- INFORMATION PROVIDED
····················

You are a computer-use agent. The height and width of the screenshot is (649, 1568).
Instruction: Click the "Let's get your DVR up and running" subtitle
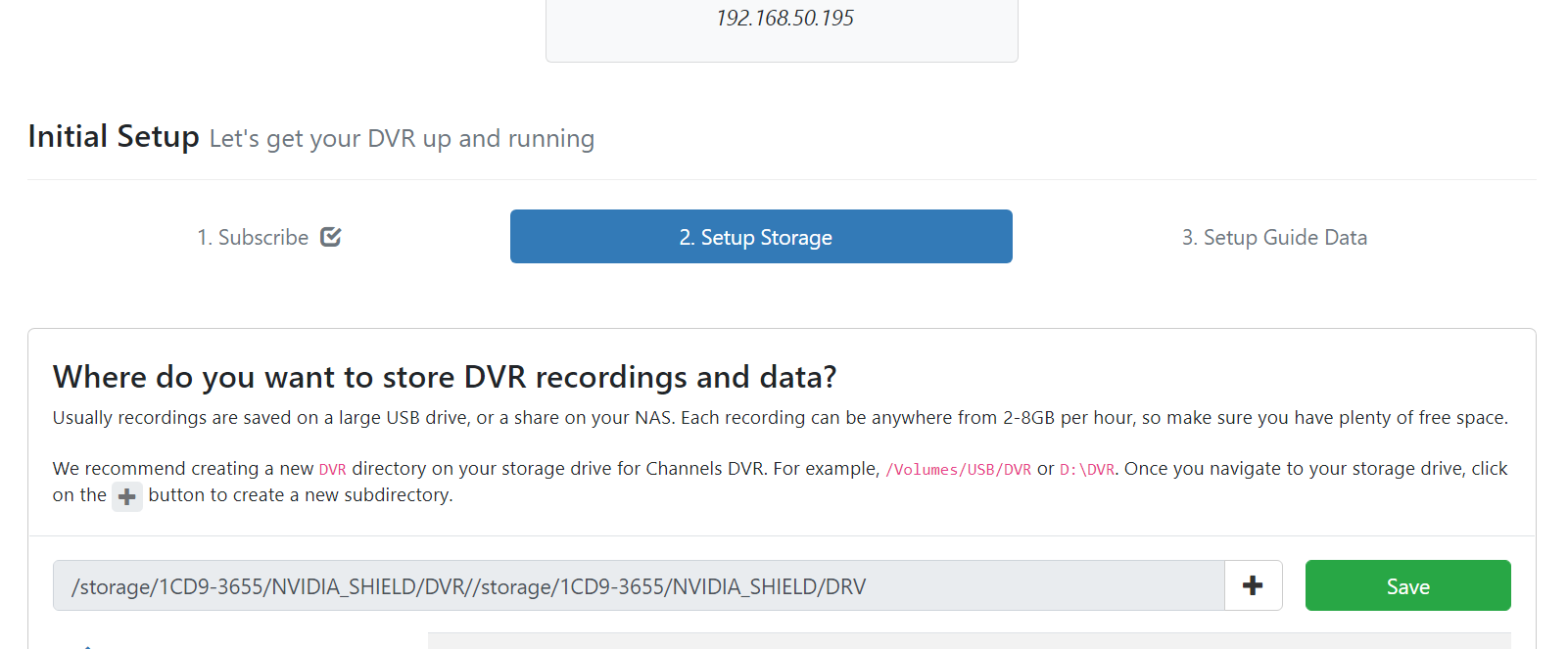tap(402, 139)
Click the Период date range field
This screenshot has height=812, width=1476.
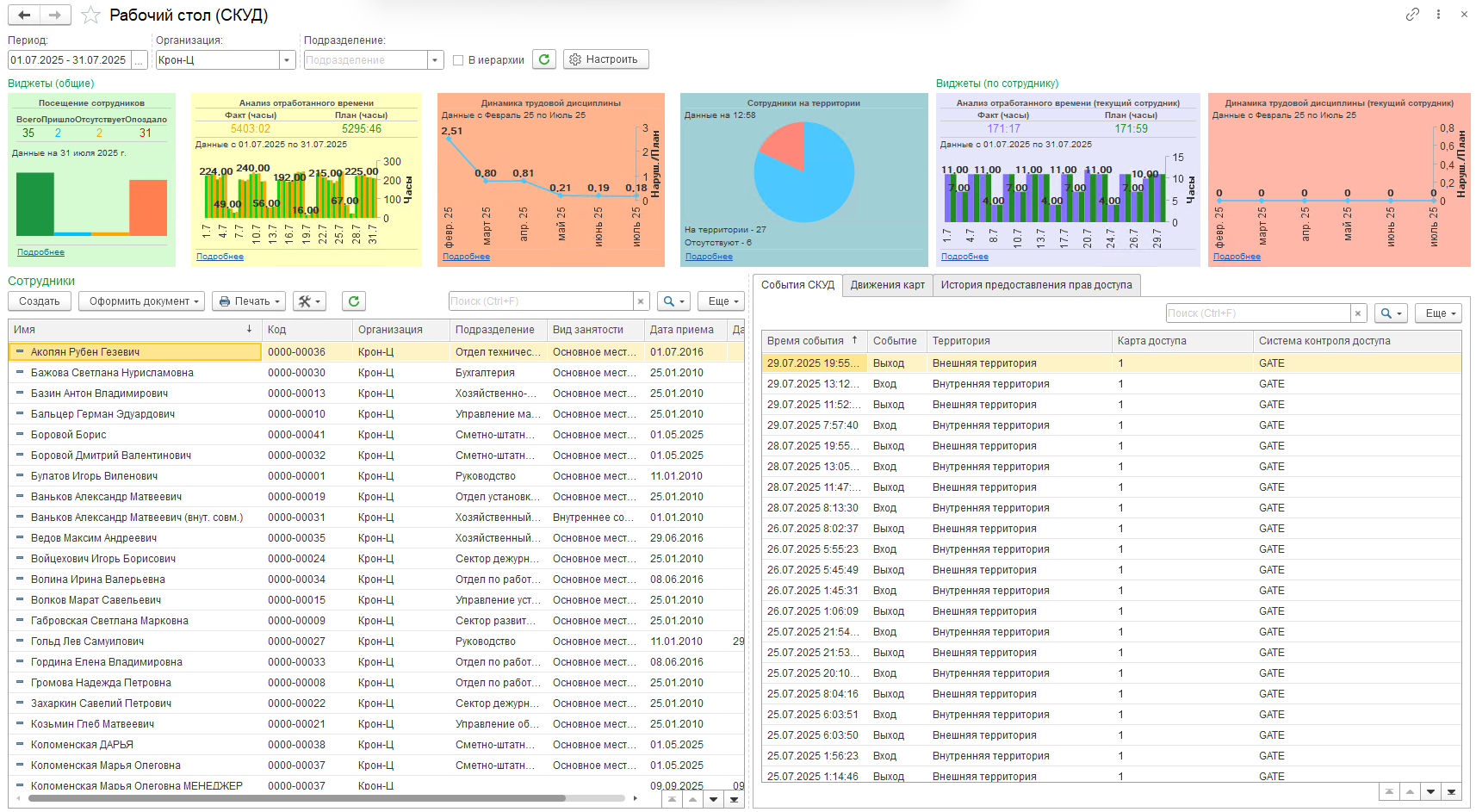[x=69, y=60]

····················

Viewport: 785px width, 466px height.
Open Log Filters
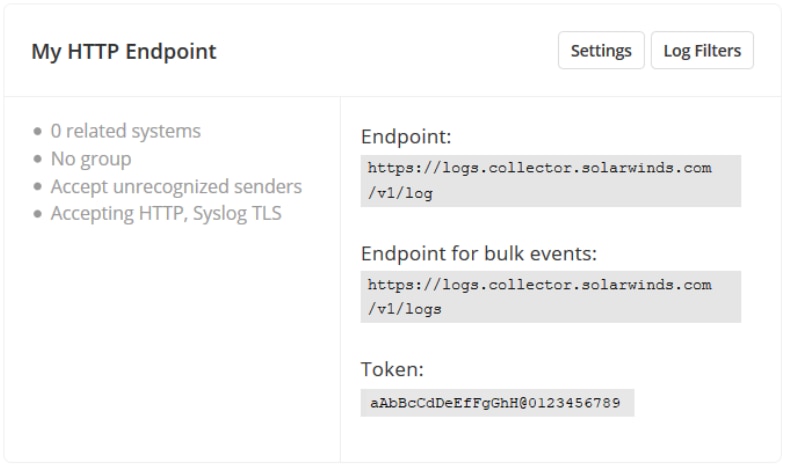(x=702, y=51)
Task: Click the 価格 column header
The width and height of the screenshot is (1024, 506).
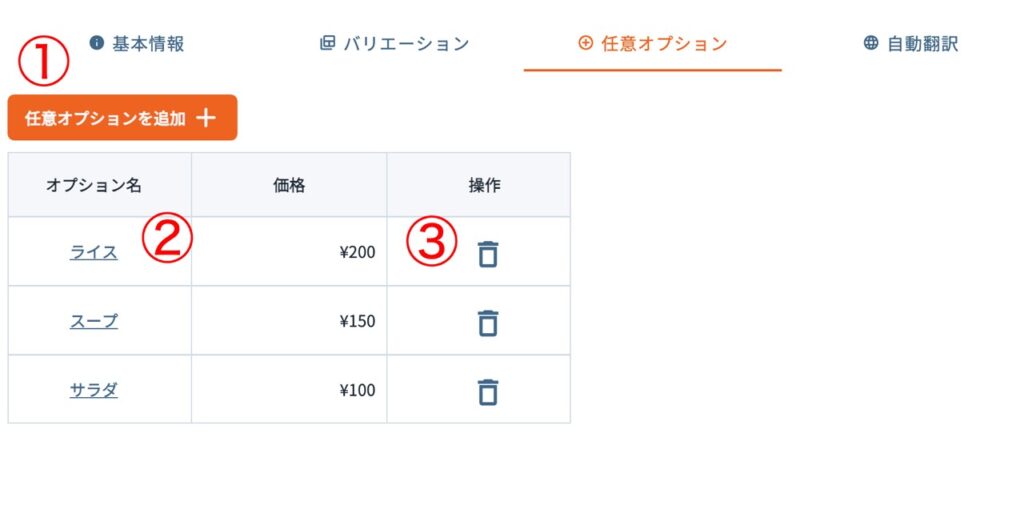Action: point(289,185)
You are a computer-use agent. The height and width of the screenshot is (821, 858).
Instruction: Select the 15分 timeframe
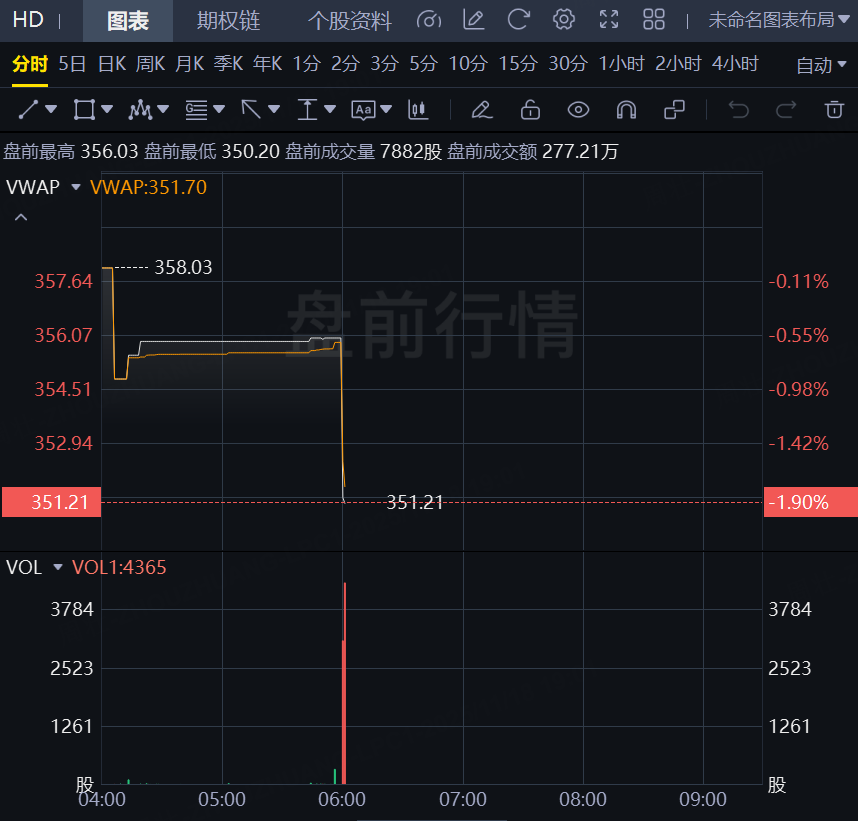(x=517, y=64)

····················

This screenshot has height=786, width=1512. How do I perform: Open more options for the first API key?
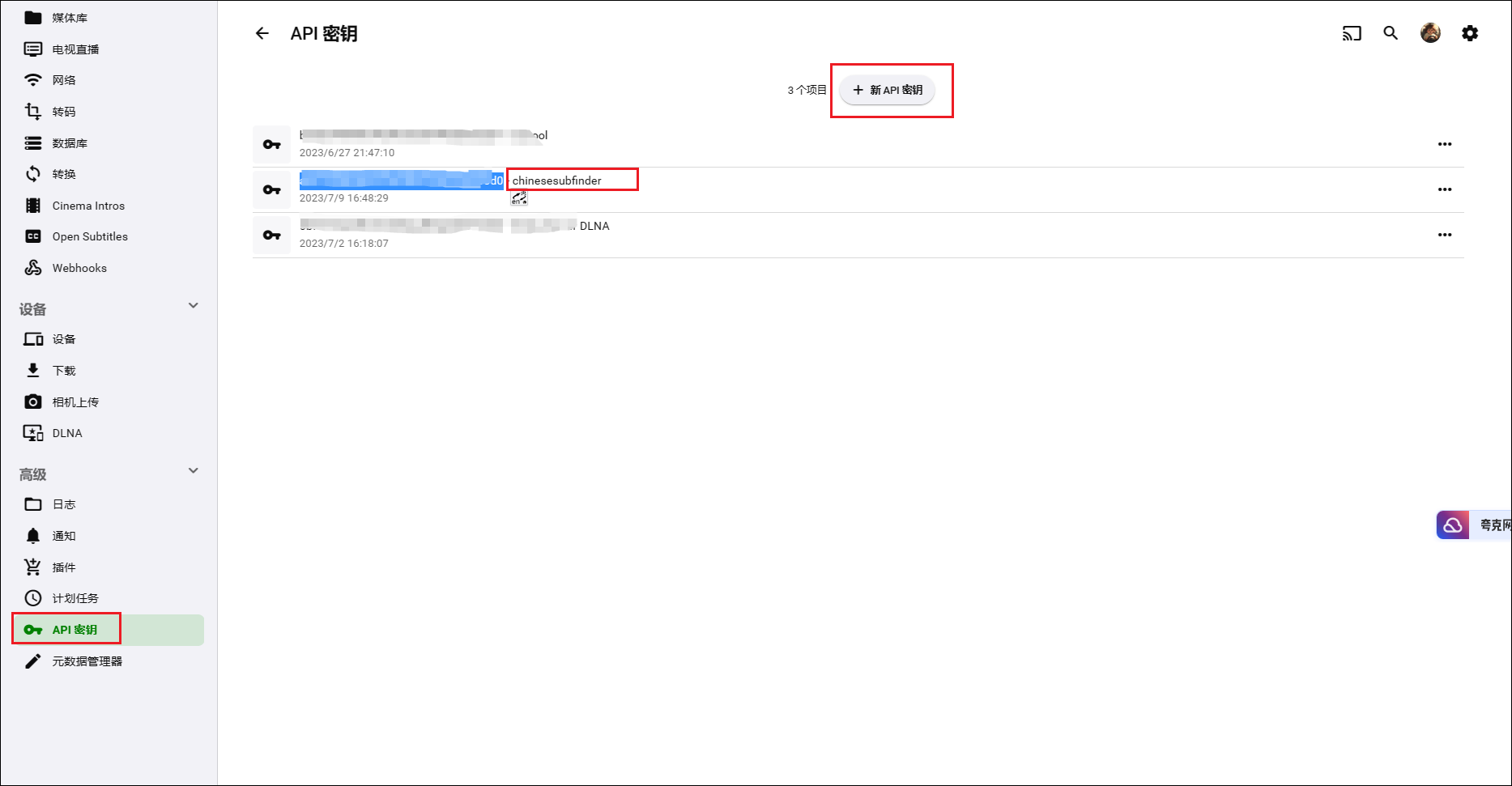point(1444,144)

····················

- WHAT YOU WILL DO
What is needed is the number of lines in the data that contain "computer", given with nothing else.

- ANSWER TO THIS EXERCISE
2